Similarly, say we have a single electron in space that is oscillating in the $+z$ direction. Then it would emit EM radiation out into the entire $xy$ plane. The intensity of this would necessarily have to decrease over distance, but we know that light is quantized. If the EM waves it was emitting were probabilities, then we should expect that for a given observer, the odds of detecting a photon decrease with distance but once we actually make a detection, the photon would have a definitive energy. This is, as far as I know, true.

It seems like both of these scenarios are pushing me towards viewing the EM wave as a representation of the probability of finding a photon, rather than the actual strength of the electric field itself. But this doesn't seem right either, as afterall charges react to light's oscillating electric field. Plus the wave doesn't just take values between 0 or 1 as a probability should, but rather has an amplitude based on the energy, and oscillates between $-A$ and $A$. Feynman refers to the square of the amplitude as the probability, but this doesn't fully solve my confusion as now the values range from $0$ to $A^2$.

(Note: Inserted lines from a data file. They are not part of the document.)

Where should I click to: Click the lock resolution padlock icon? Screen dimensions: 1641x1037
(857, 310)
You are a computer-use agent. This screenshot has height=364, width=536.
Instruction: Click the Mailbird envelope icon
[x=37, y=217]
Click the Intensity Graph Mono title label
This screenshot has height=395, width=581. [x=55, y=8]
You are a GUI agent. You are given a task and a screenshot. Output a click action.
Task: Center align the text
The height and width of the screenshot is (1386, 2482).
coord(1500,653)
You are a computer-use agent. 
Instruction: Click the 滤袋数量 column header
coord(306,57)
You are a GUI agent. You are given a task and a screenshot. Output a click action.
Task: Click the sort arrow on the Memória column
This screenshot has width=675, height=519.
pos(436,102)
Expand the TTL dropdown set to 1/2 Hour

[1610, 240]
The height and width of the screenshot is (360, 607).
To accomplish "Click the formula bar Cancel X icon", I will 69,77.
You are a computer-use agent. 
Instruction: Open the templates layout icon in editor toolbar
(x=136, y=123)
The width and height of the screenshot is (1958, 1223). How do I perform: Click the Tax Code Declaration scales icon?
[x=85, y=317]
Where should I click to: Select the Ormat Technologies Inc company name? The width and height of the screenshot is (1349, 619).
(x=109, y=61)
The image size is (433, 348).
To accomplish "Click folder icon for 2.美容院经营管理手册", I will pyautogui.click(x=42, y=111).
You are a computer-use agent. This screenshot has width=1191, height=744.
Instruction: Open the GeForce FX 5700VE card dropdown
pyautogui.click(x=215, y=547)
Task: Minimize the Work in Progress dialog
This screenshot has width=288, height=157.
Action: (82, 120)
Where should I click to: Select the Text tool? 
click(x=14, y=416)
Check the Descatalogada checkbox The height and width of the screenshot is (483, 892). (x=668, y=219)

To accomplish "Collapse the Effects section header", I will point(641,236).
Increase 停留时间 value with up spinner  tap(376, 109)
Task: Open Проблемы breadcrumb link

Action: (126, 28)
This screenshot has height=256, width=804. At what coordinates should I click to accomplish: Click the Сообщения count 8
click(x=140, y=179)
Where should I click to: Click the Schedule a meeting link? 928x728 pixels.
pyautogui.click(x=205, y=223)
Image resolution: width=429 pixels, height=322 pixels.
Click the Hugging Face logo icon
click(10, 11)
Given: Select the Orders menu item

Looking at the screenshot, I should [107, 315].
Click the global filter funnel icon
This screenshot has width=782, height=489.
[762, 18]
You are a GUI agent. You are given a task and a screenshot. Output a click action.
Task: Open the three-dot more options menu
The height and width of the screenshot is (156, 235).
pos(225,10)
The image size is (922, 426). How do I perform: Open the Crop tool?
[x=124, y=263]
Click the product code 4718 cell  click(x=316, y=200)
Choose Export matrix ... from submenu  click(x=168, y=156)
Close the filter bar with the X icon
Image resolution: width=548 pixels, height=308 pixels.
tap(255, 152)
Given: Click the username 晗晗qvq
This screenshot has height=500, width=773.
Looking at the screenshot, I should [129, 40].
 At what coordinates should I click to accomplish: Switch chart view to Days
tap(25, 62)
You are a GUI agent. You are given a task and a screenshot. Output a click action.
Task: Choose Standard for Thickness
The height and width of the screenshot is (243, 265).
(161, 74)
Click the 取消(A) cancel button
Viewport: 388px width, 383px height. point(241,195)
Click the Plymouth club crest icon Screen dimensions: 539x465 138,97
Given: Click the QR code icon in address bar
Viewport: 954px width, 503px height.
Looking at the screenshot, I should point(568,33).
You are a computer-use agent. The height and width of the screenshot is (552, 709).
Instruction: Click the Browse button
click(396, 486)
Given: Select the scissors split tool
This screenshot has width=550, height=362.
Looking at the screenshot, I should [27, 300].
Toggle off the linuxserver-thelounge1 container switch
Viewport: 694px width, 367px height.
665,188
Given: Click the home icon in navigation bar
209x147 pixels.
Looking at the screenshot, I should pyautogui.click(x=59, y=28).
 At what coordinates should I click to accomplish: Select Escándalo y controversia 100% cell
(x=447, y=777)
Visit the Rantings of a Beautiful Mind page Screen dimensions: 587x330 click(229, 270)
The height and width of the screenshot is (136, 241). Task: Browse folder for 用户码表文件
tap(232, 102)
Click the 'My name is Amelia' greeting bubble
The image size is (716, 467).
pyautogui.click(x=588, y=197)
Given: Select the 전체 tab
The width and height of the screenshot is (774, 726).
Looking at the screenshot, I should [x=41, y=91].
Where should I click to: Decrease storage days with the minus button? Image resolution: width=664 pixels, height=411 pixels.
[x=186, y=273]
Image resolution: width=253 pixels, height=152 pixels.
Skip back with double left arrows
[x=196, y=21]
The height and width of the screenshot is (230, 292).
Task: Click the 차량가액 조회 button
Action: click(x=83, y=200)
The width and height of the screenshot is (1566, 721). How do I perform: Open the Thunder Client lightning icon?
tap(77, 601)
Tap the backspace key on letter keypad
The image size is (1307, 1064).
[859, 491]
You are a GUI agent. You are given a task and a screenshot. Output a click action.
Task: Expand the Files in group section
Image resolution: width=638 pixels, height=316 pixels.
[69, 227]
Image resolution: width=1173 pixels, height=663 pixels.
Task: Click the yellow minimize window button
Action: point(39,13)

What am I missing here? Talking about the wave as purely the oscillation of the electric field feels incomplete, but viewing it as a probability also seems incomplete. Afterall, the literal oscillating electric field is what produces the oscillating magnetic field, and it is what drives the oscillation of charged particles it comes across. Yet at any given point in space, you only have a probability of actually detecting a photon there, and it's energy is definitively known. So I must be misunderstanding something. I can't understand what else the wave actually is. Or are there two waves, one for the probability and one for the electric field?

Edit: I should say I have only read the first 2 chapters of Feynman's QED. Perhaps as I continue reading, my questions will be answered. I'm just finding myself very confused at the moment.

Answer 1

Light is not a wave, that was only true in classical physics. It can not be represented (as you claim) by a sine wave with discrete values of amplitude. It can be represented as a wave functional, which is a complicated concept (a "wave function of a wave"). There are many discussions of it, e.g. this one. You will have to study Quantum Field Theory to find out the details.

As for the observer of your EM wave that becomes weak with distance: the observer's own quantum state will interact with the EM wave functional and the resulting entangled state will have a small-amplitude component where the observer's detector was triggered, and a large component where nothing was seen. All can be described with one big QM state. But due to decoherence those two components (usually) evolve in time almost independently after the interaction.

This means you can act as if one component does not exist, but in fact there are two branches of reality that have been almost completely split off from each other. That last situation is how the discreteness enters in the macroscopic world (you can call it "apparent collapse" or "many worlds" or whatever you like). It does not follow from the discreteness of eigenfunctions of operators directly, but from the fact that some of those states are "pointer states" and become independent in time. (Collapsing the wave function is then by far the most efficient way to compute things for only one of the components, but not necessarilly the truth.)

Answer 2

The electromagnetic wave gives the expectation or average value of the number of photons. The Poisson distribution with this average is what you will observe. The same is true for an electron wave.

I like to keep the math as simple as possible, but not any simpler than that. If I can be more concise let me know .